Making Rules
Note
The content on this page may be outdated. We are currently in the process of rewriting all of our documentation: please bear with us while we update our older content.
Making Rules
The Basic Syntax
A SecRule is a directive like any other understood by ModSecurity. The difference is that this directive is way more powerful in what it is capable of representing. Generally, a SecRule is made up of 4 parts:
- Variables - Instructs ModSecurity where to look (sometimes called Targets)
- Operators - Instructs ModSecurity when to trigger a match
- Transformations - Instructs ModSecurity how it should normalize variable data
- Actions - Instructs ModSecurity what to do if a rule matches
The structure of the rule is as follows:
SecRule VARIABLES "OPERATOR" "TRANSFORMATIONS,ACTIONS"
A very basic rule looks as follows:
SecRule REQUEST_URI "@streq /index.php" "id:1,phase:1,t:lowercase,deny"
The preceding rule will take each HTTP Request and obtain just the URI
portion.
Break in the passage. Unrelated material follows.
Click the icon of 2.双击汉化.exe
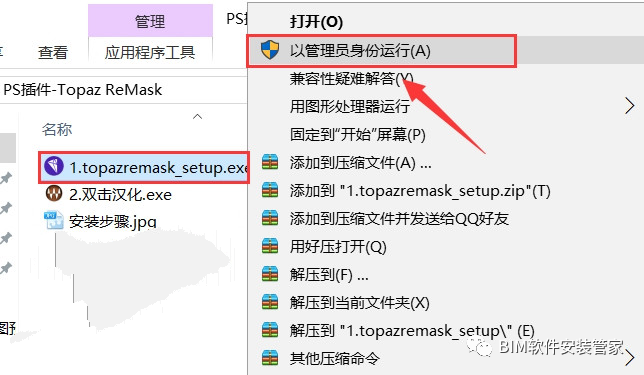This screenshot has height=375, width=644. [x=54, y=193]
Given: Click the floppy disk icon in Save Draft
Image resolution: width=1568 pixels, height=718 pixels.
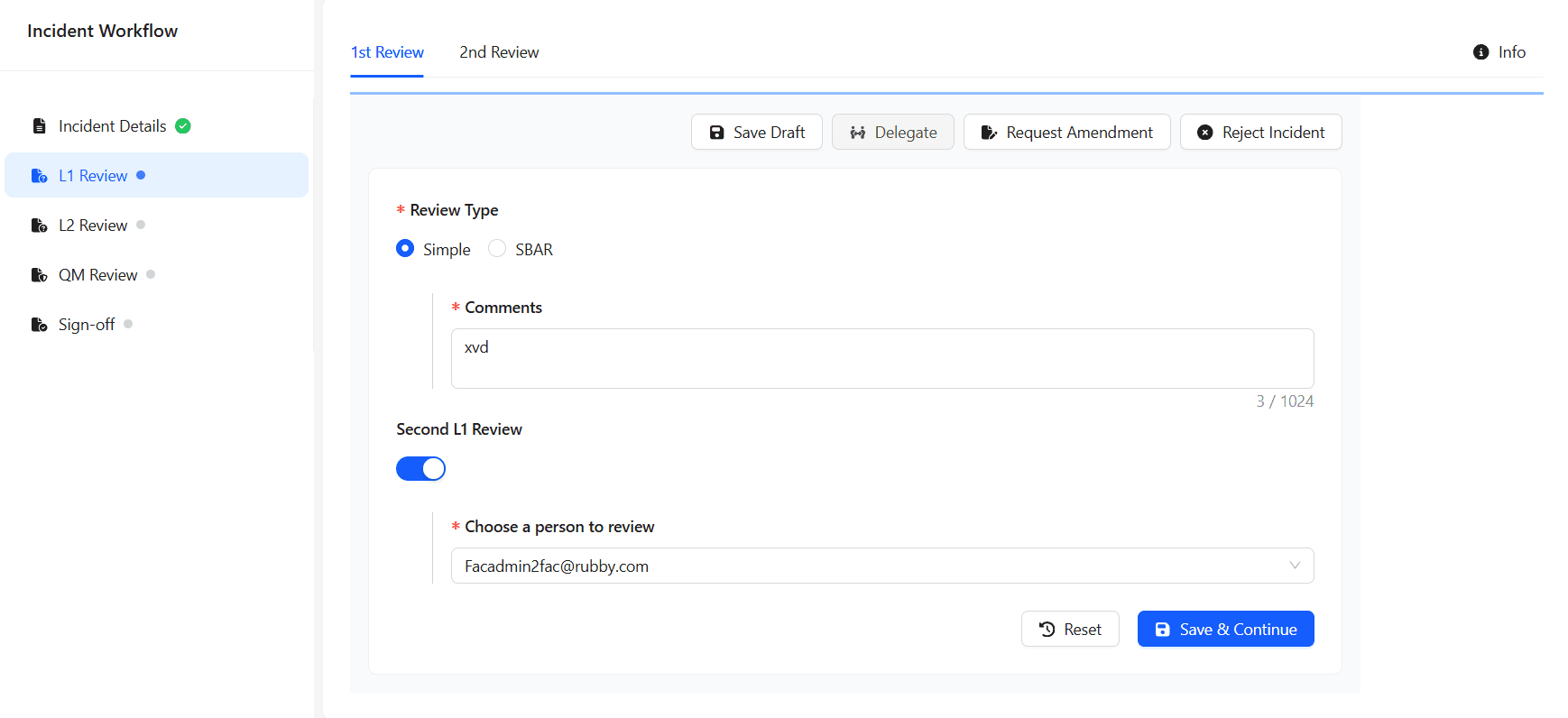Looking at the screenshot, I should coord(716,133).
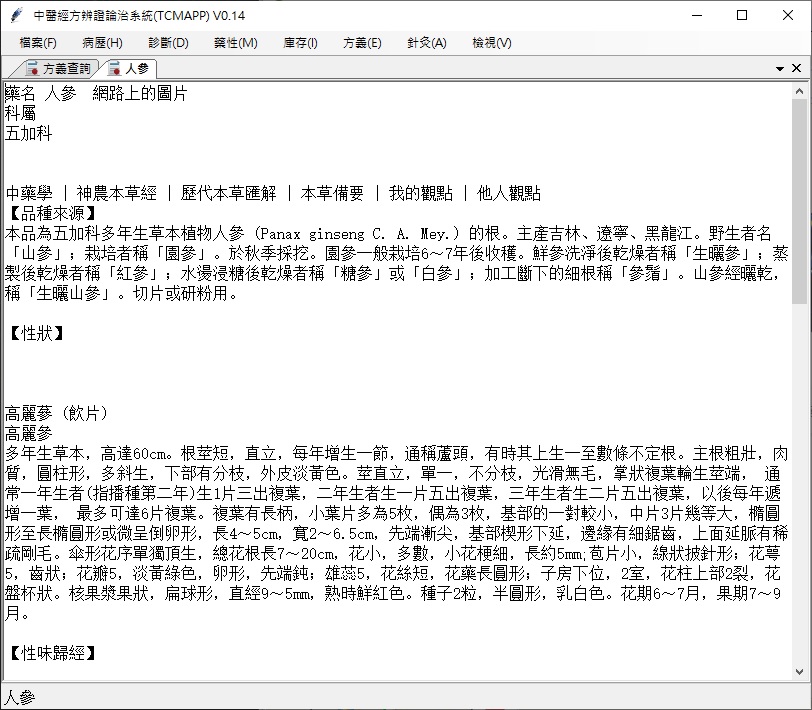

From there is will transform the URI value to lowercase.
Subsequently it will check to see if that transformed value is equal to
exactly '/index.php'
. If it is Modsecurity will deny the request, that
is, it will stop processing further rules and intercept the request.
As can be seen from the previous explaination, one of the unique things about the SecRule directive is that each SecRule listed in your configuration is evaluated on each transaction. All the other ModSecurity directives are only evaluated at startup.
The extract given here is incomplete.